Le premier épisode, intitulé « La grande croisade », retrace l’histoire de ce courant qui se définit par quatre piliers fondamentaux : la conversion personnelle, la lecture assidu de la bible, la reconnaissance de la mort expiatoire de Jésus et l’élan missionnaire.
Issu des tendances les plus conservatrices des différentes chapelles protestantes à l’origine de la colonisation de l’Amérique du nord, le courant se structure véritablement en 1942, avec la naissance de la National Association of Evangelicals et le rôle central qu’a joué le pasteur William Billy Graham Jr. alias Billy Graham.

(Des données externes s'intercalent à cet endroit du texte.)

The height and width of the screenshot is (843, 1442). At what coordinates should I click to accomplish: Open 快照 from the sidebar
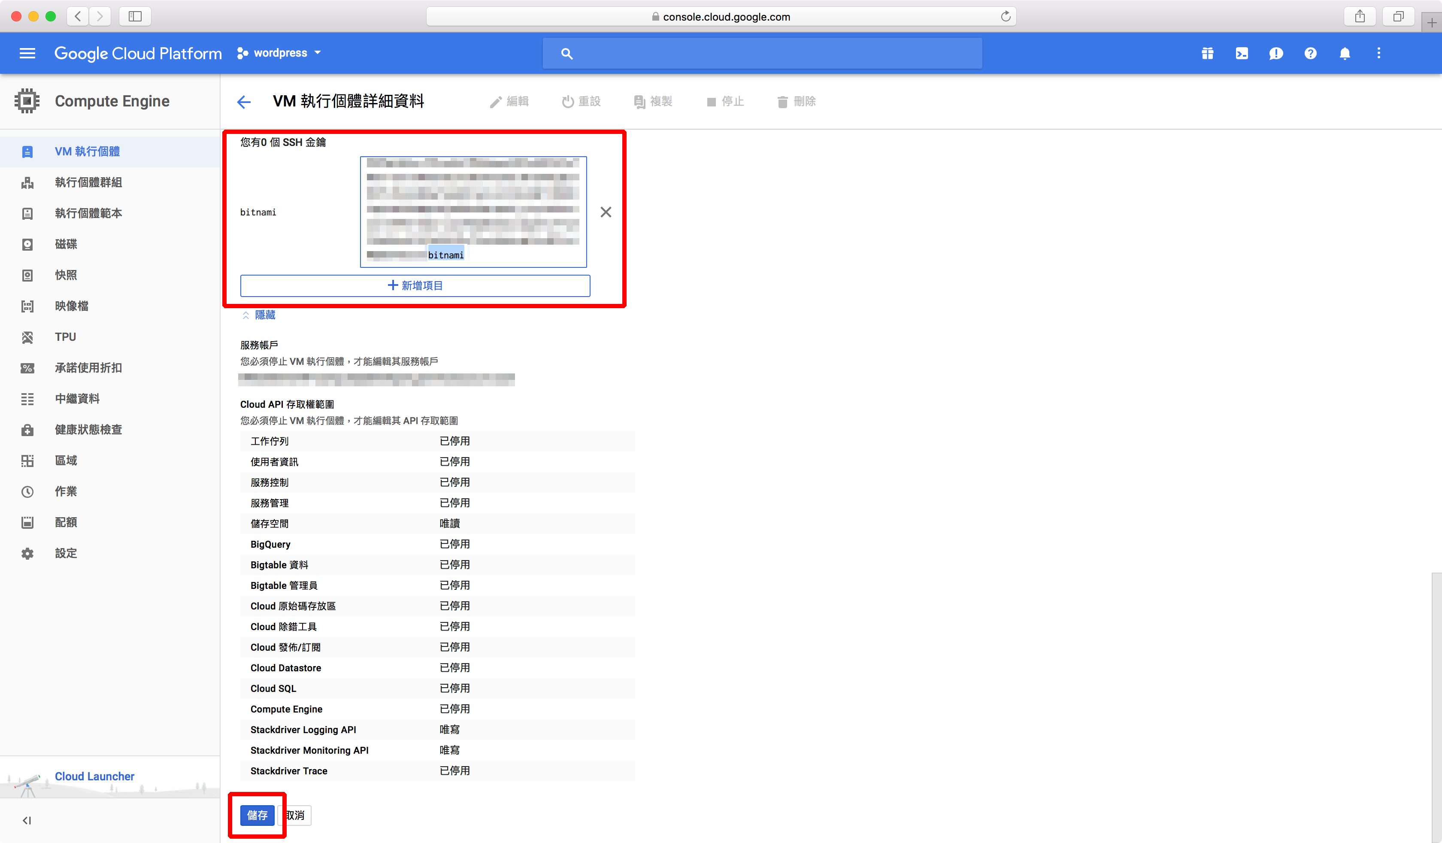coord(65,275)
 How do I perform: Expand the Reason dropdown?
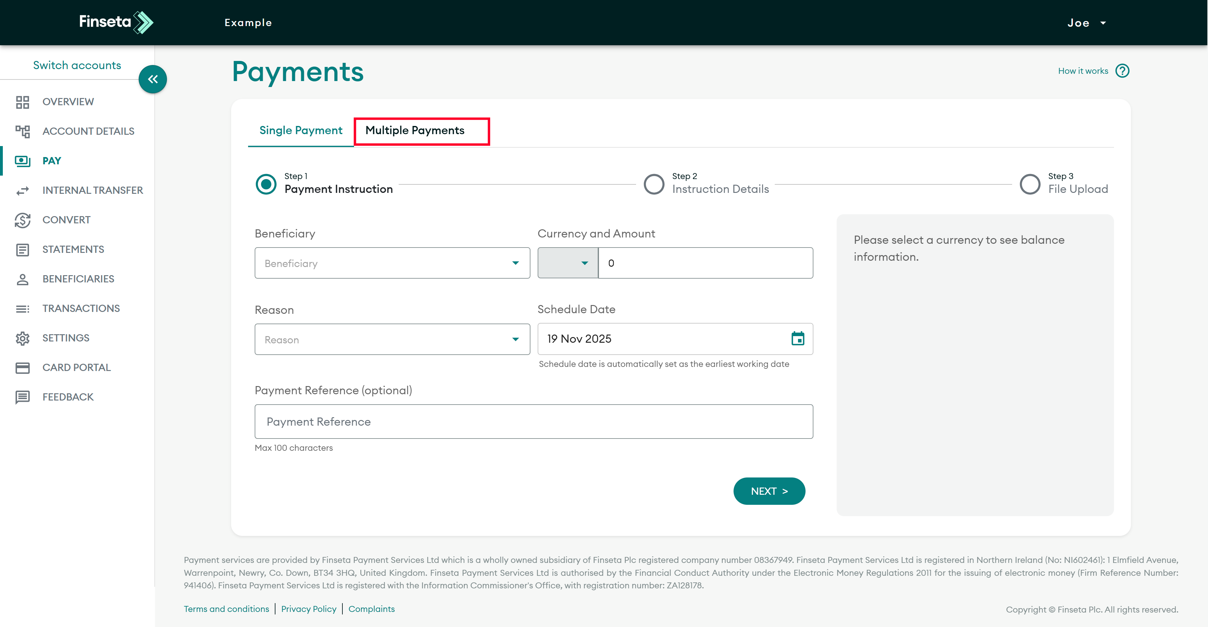click(x=392, y=339)
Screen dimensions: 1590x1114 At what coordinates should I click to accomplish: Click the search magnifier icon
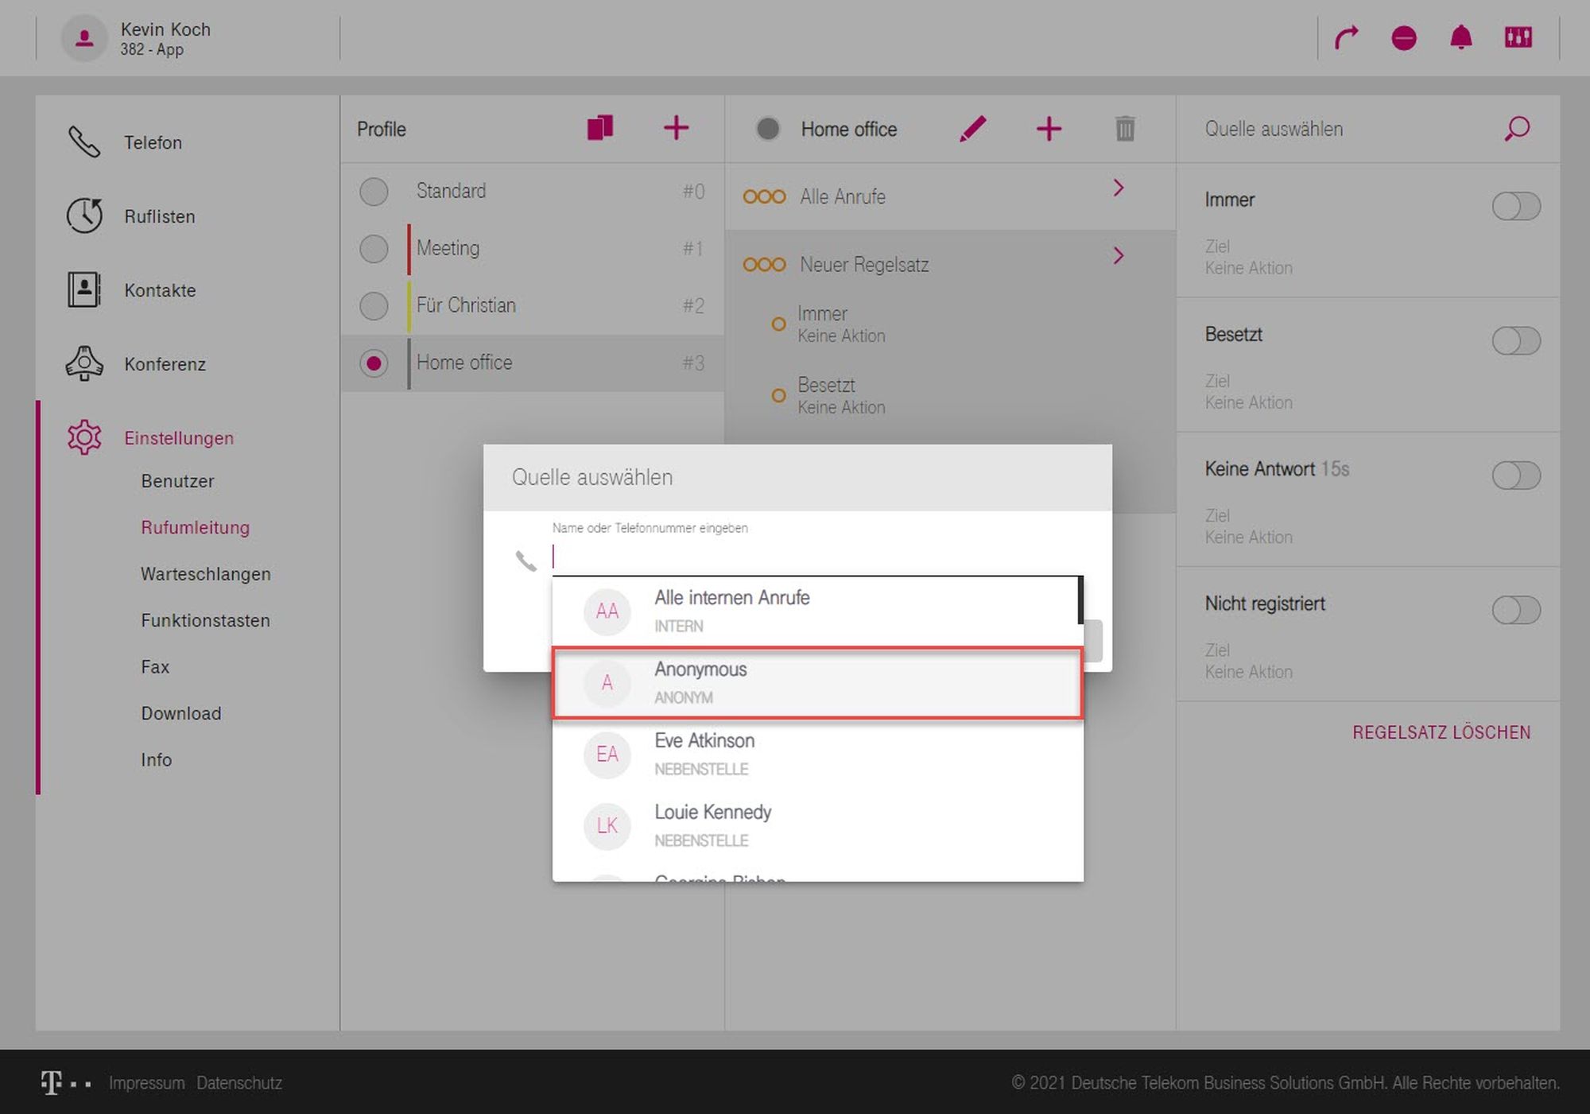click(x=1516, y=129)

Personnage charismatique, il participe à réinvestir les communautés chrétiennes dans les affaires publiques, au travers de grandes campagnes de prêches (nommées « croisades »), partout dans le monde. Ces « croisades » prennent rapidement un tournant politique dans le contexte de la guerre froide, pour promouvoir le « réveil chrétien » du « monde libre » face à la menace communiste.
À partir de là, le documentaire décrypte le rôle de cet homme et les débats dans son Église dans le contexte des années 1960 et 1970, où les États-Unis sont traversées par les luttes contre la ségrégation et la guerre du Vietnam. Après deux décennies de tergiversation, à l’issue d’une conférence réunissant 2 700 évangéliques, la déclaration de Lausanne en 1974 [1] consacre la victoire du fondamentalisme et de la droite au sein du mouvement.

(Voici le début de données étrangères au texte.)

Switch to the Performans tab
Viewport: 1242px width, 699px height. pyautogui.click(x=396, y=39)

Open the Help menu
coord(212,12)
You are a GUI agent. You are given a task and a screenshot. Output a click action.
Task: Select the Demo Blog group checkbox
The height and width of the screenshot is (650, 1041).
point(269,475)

Par la suite, une grande partie de l’Église évangélique s’immiscera de plus en plus profondément dans l’activisme politique, mobilisant pour les grandes causes réactionnaires : le mouvement anti-avortement, contre l’égalité des droits pour les minorités sexuelles, la remise en cause des théories scientifiques par le créationnisme, le nationalisme forcené et la famille traditionnelle…
Partout dans le monde, les Églises évangéliques promeuvent une vision rigoriste de la foi et portent la volonté d’imposer un pouvoir théologique global. Leurs leaders pèsent de tout leur poids pour soutenir les dirigeants les plus réactionnaires de l’Occident, Trump et Bolsonaro en étant des exemples emblématiques.

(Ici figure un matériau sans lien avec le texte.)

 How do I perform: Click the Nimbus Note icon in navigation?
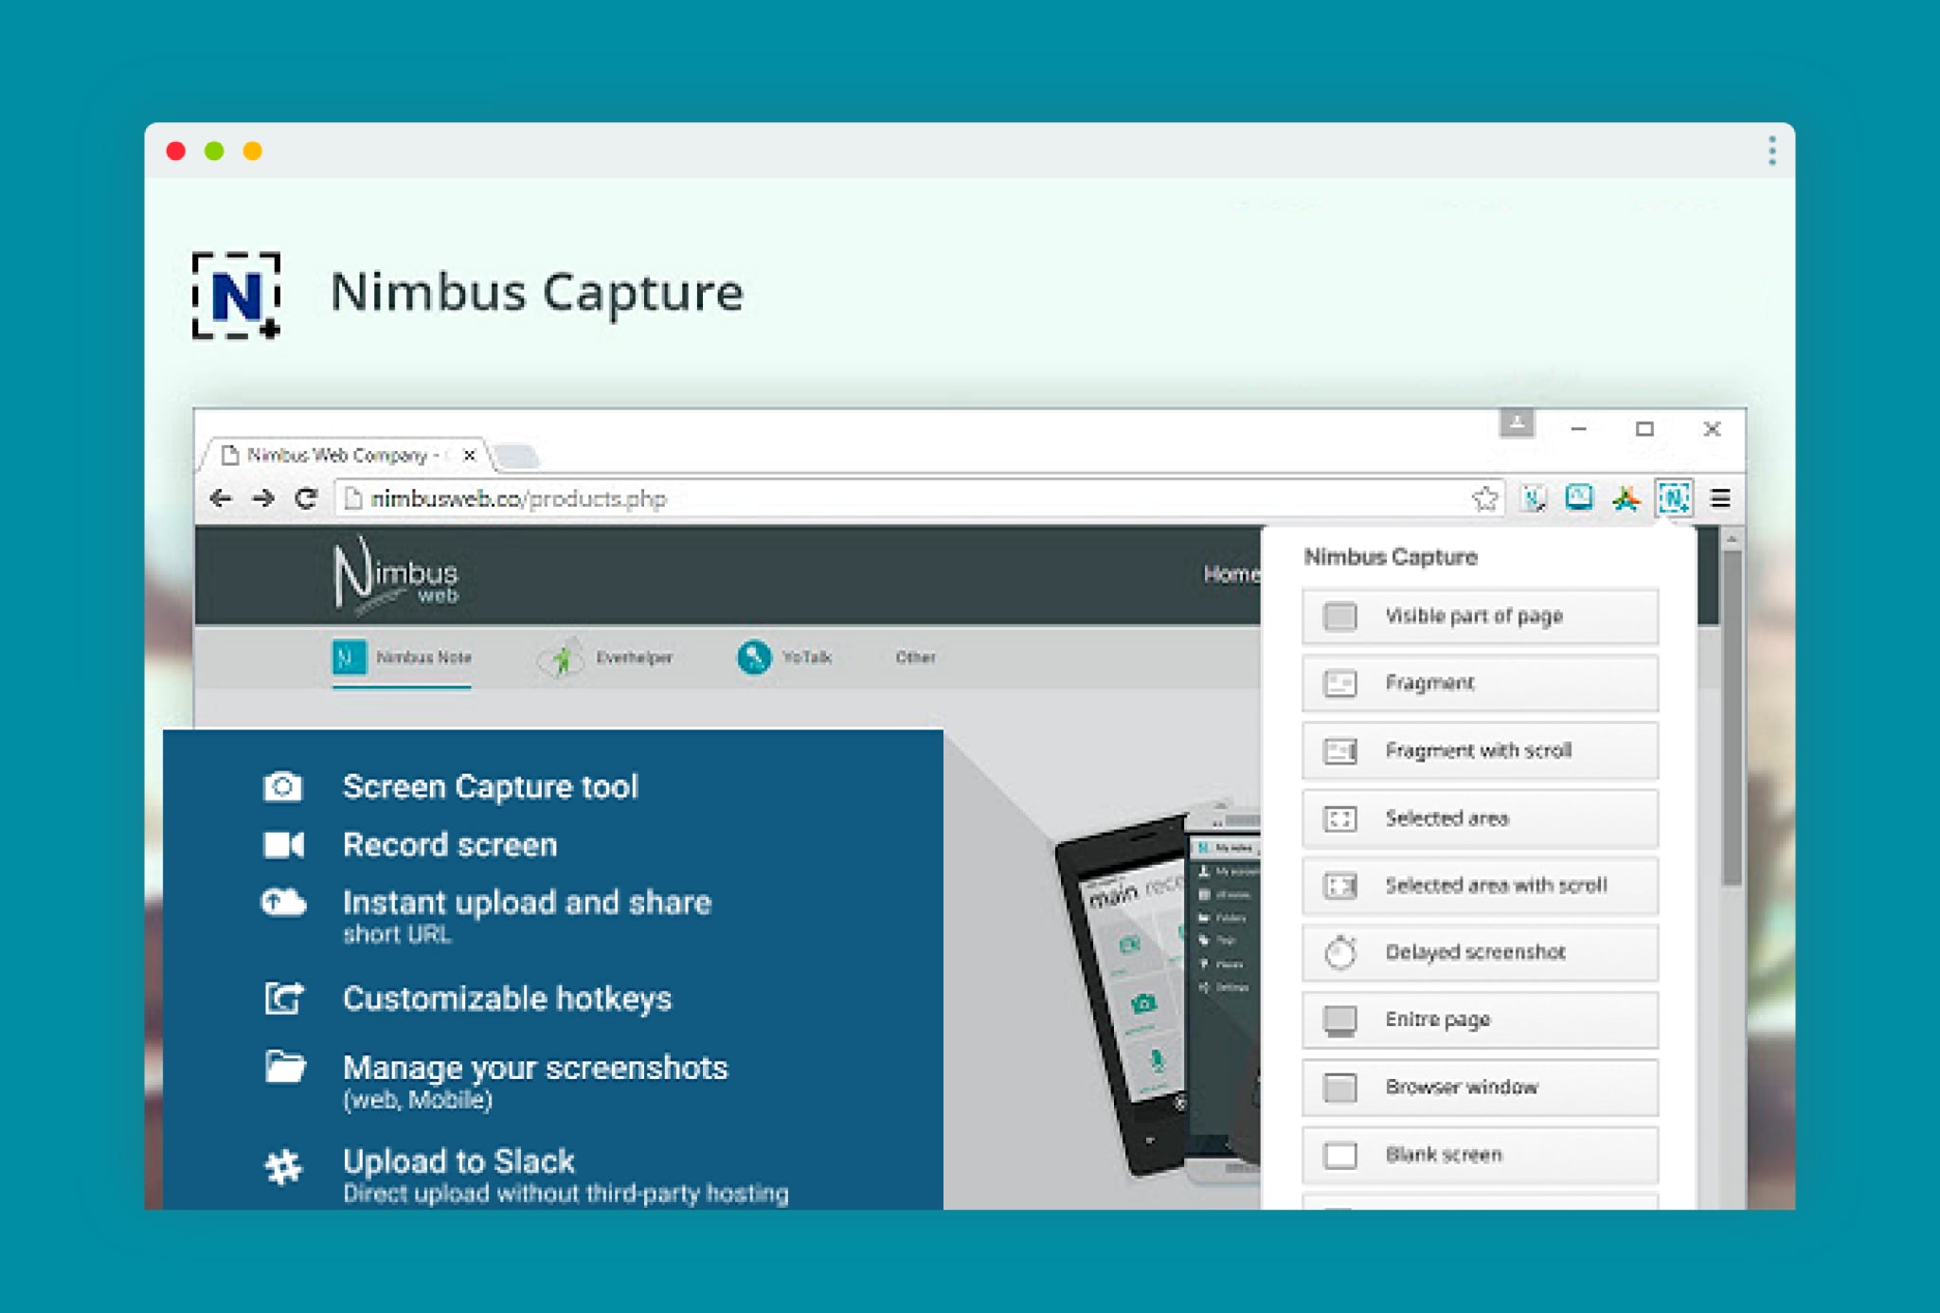(349, 657)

L’évangélisme joue aussi un rôle central dans le développement de la colonisation israélienne, dans une volonté messianique de déclencher l’apocalypse.
Riche et puissant, fort aujourd’hui d’environ 660 millions de fidèles et se développant à grande vitesse dans toutes les parties du monde, le courant évangélique est à prendre au sérieux . Si celui-ci n’est pas uniforme – le documentaire interroge aussi des repentis et des opposants à la ligne majoritaire droitière, il n’en reste pas moins un acteur de poids, largement sous-estimé en France, dans la propagation des thèses réactionnaires.
Hugues (UCL Fougères)
* Les évangéliques à la conquête du monde, de Thomas Johnson, France/États-Unis, 2023, 3 épisodes de 53 minutes.
NOTES
[1] Manifeste fondateur de l’unité évangélique, adopté à la majorité des délégués lors du premier congrès mondial pour l’évangélisation du monde à Lausanne en juillet 1974.
[2] Les trois épisodes sont disponibles sur Arte.tv jusqu’au 28 septembre 2024.